Reproduce the passage of the court memorandum starting with "PURSUANT TO LOCAL" and continuing through "IMPOSITION OF SANCTIONS.", matching its wording and punctuation character for character.

| Text block |
-----

United States District Court, E.D. Pennsylvania
Sep 27, 2007
CIVIL ACTION No. 06-4902 (E.D. Pa. Sep. 27, 2007)

Summary

ordering reimbursement of plaintiff's counsel fees and expenses incurred in holding a second settlement conference

Summary of this case from Koehn v. Tobias

Opinion

CIVIL ACTION No. 06-4902.

September 27, 2007


MEMORANDUM AND ORDER


This matter is before the Court on its own Order to Show Cause, dated August 7, 2007, for the purpose of determining whether sanctions should be imposed under Rule 16(f) of the Federal Rules of Civil Procedure against Defendants for their failure to comply with this Court's scheduling orders. On August 28, 2007, the Court held a hearing on the Order to Show Cause at which all parties were represented. Having reviewed and considered the contentions of the parties as well as the transcript of the show cause hearing, the Court is prepared to rule on this matter.

I. FACTUAL BACKGROUND

II. PROCEDURAL HISTORY

According to her Complaint, Plaintiff suffered "severe personal injuries including, but not limited to, a torn rotator cuff right shoulder, arthralgia AC joint with impingement requiring arthrotomy, subacronial decompression, mumford resection distal clavicle, right underarm tenderness and severe bruising, muscle atrophy throughout the proximal shoulder and upper arm."

The Order dated December 19, 2006 originally referred this matter to United States Magistrate Judge Arnold C. Rapoport. However, the undersigned, who was sworn in as a United States Magistrate Judge on March 2, 2007, became paired with Judge Gardner in March 2007. As such, the undersigned became responsible for scheduling and conducting settlement conferences in this matter effective March 2007. Judge Gardner subsequently entered an Order, dated June 1, 2007, which vacated his prior referral order to Judge Rapoport and directed that the undersigned schedule and conduct a settlement conference in this matter.

PURSUANT TO LOCAL RULE 16.1(d)(3), COUNSEL SHALL APPEAR AND BRING WITH THEM ALL PERSONS WHOSE CONSENT MAY BE NECESSARY TO SETTLE THIS CASE. ALL PERSONS SHALL MEAN INSURANCE ADJUSTORS WITH FULL AUTHORITY TO SETTLE THE CASE, AS WELL AS CLIENTS. PERSONS PRESENT MUST HAVE FULL AUTHORITY TO SETTLE. AVAILABILITY BY TELEPHONE IS NOT ACCEPTABLE.
. . .
FAILURE TO COMPLY WITH THIS ORDER WILL RESULT IN THE IMPOSITION OF SANCTIONS.

-----

| Given records |
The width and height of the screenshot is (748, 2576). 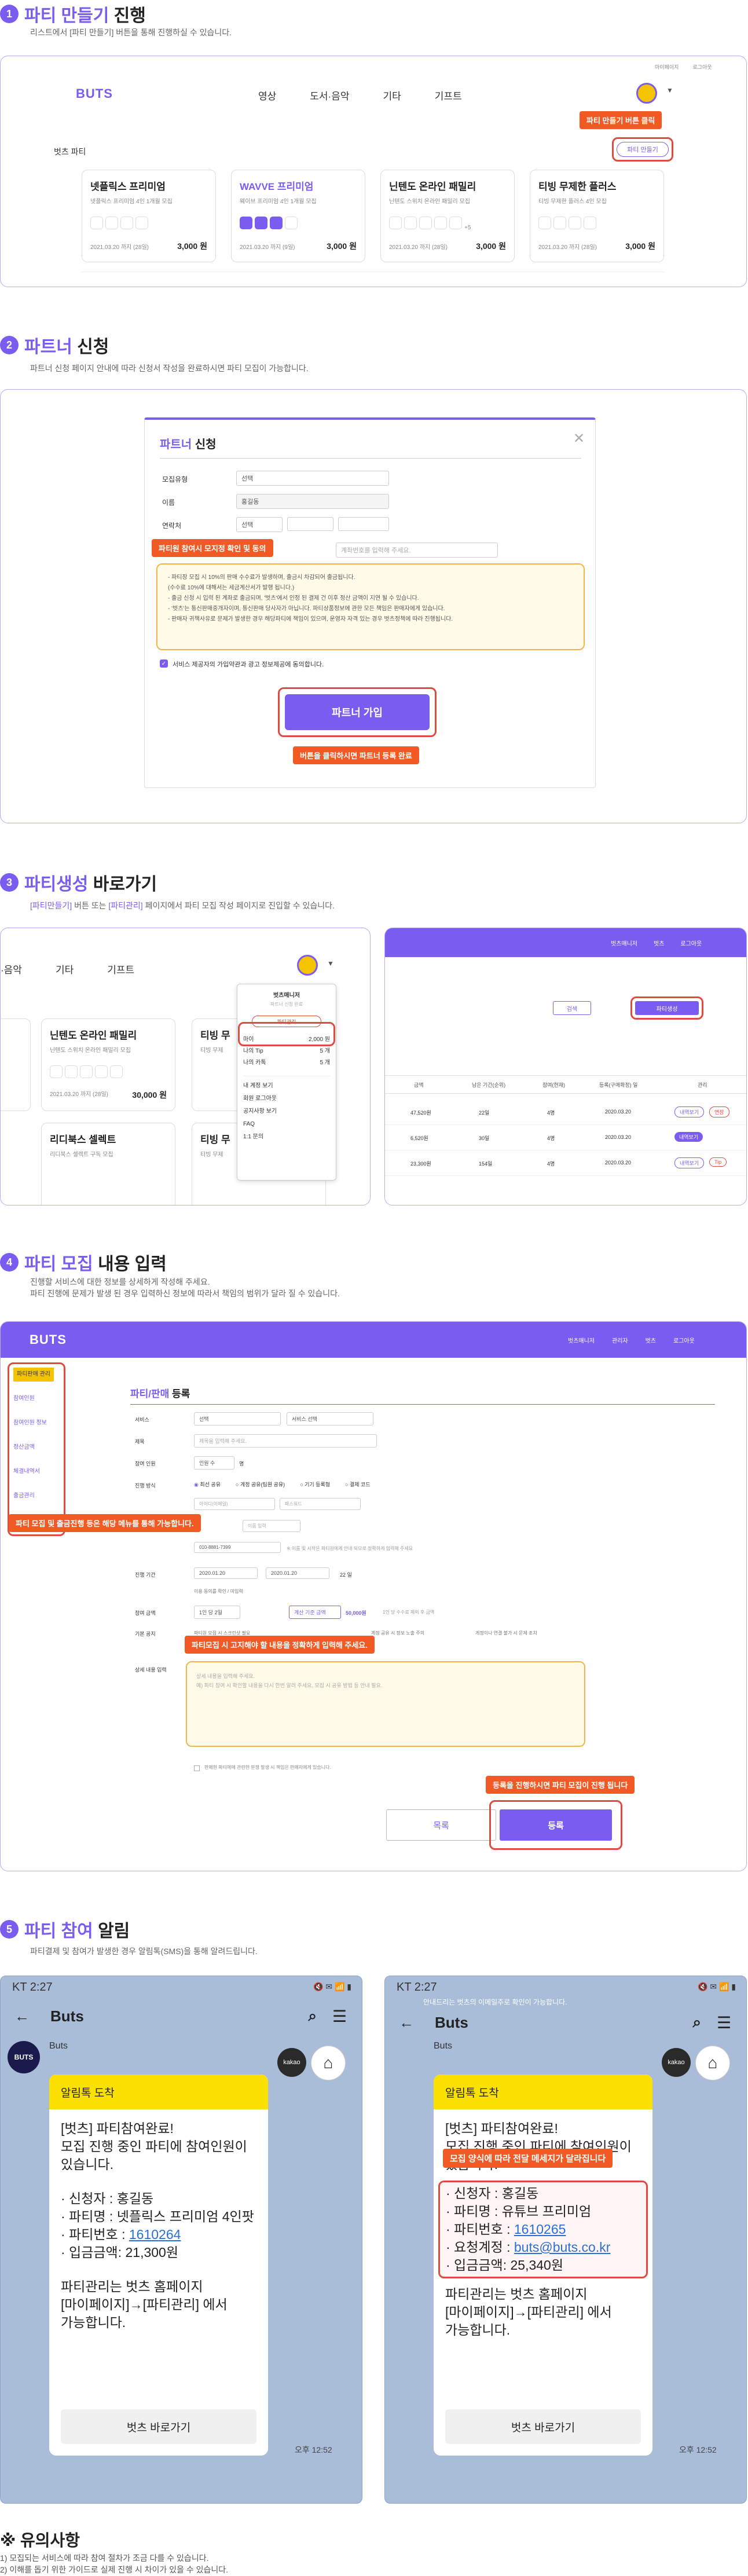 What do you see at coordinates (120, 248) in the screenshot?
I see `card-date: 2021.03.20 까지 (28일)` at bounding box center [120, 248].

-----

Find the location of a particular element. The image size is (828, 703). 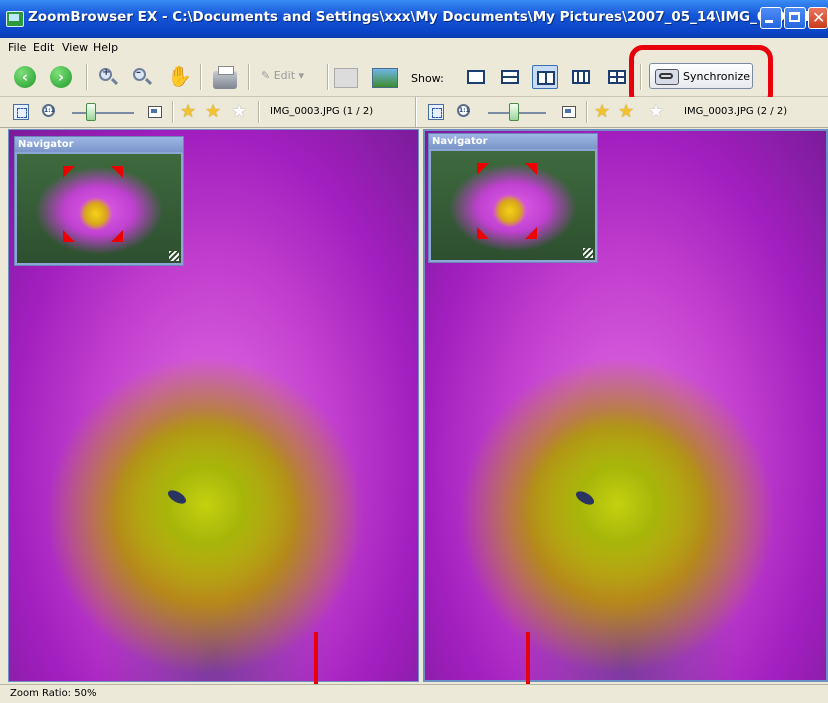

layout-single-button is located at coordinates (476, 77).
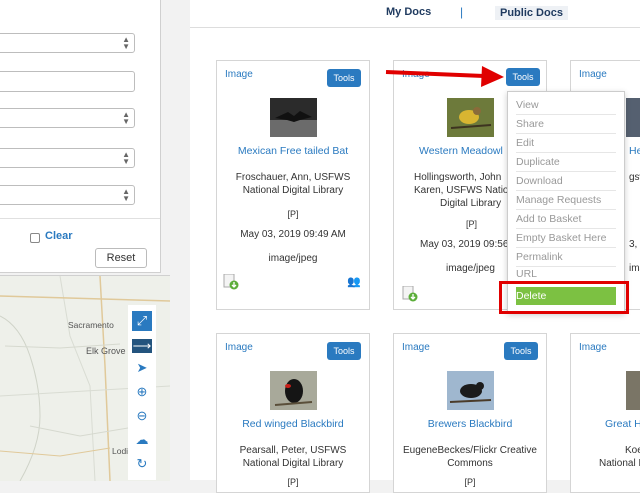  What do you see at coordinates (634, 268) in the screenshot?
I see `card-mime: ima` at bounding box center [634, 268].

-----

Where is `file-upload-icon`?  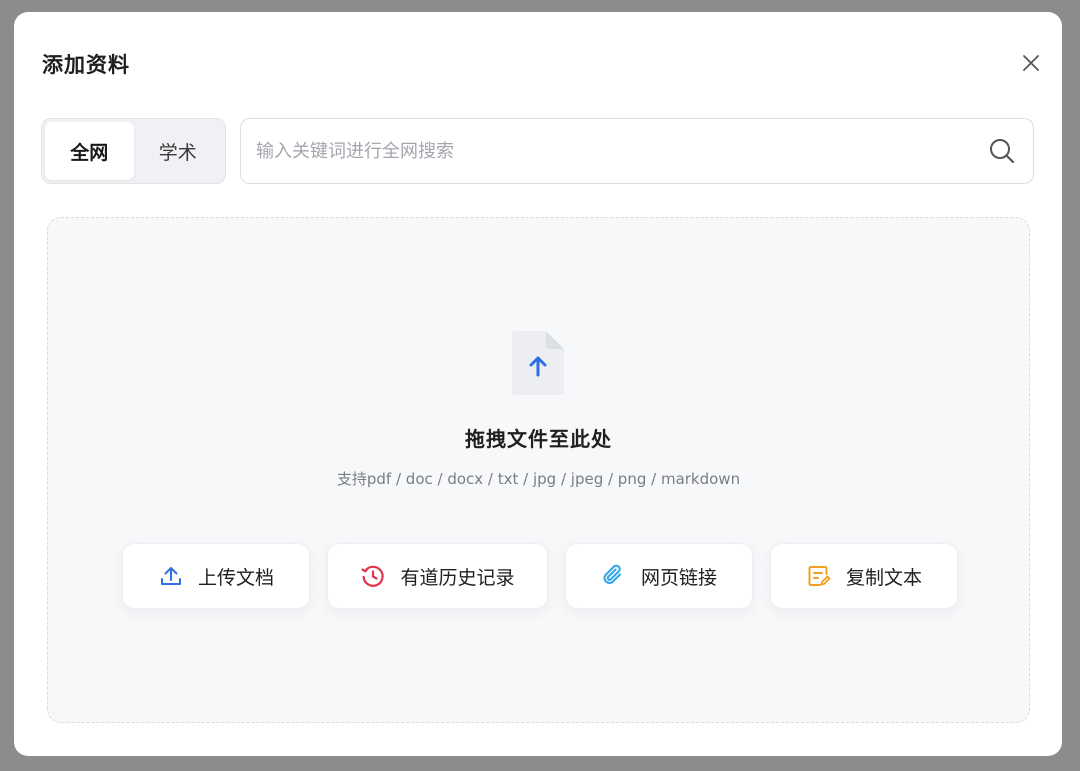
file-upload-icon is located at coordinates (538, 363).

-----

| Answer space |
PURSUANT TO LOCAL RULE 16.1(d)(3), COUNSEL SHALL APPEAR AND BRING WITH THEM ALL PERSONS WHOSE CONSENT MAY BE NECESSARY TO SETTLE THIS CASE. ALL PERSONS SHALL MEAN INSURANCE ADJUSTORS WITH FULL AUTHORITY TO SETTLE THE CASE, AS WELL AS CLIENTS. PERSONS PRESENT MUST HAVE FULL AUTHORITY TO SETTLE. AVAILABILITY BY TELEPHONE IS NOT ACCEPTABLE.
. . .
FAILURE TO COMPLY WITH THIS ORDER WILL RESULT IN THE IMPOSITION OF SANCTIONS.